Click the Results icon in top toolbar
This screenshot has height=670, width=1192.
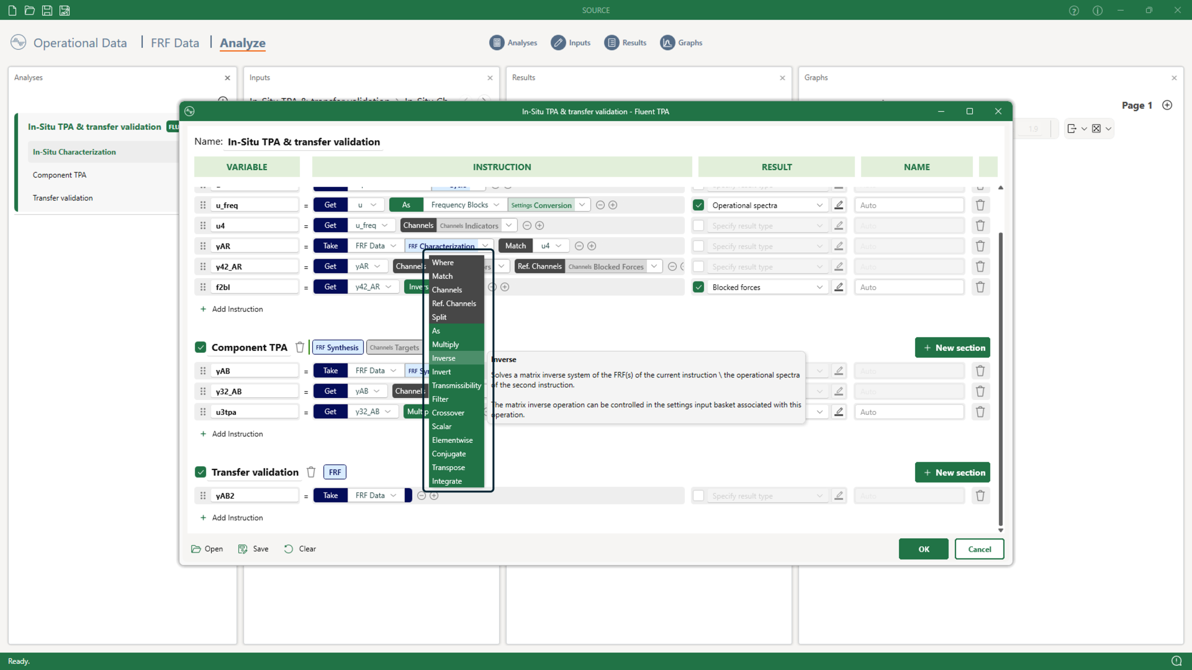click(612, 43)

* * *

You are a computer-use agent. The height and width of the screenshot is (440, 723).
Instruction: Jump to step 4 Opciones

==

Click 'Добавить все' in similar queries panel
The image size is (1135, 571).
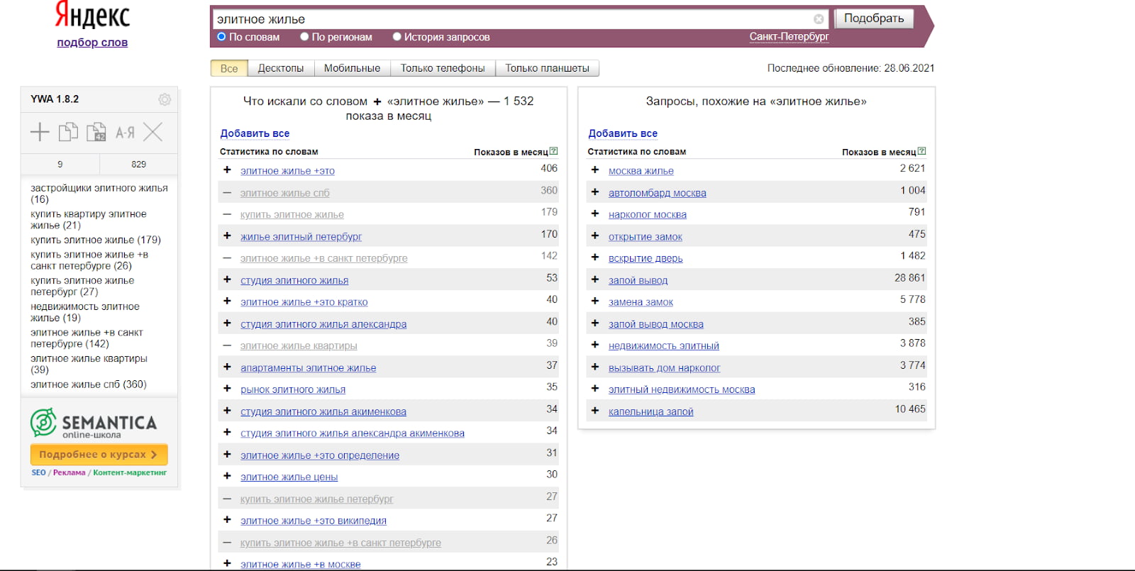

--- THE REQUEST ---
Please gather every line of the records above that contains the string "screenshot", treating uppercase and lowercase as different.

--- COMPLETED EXERCISE ---
This screenshot has height=670, width=1192.
You are a computer-use agent. The height and width of the screenshot is (440, 723).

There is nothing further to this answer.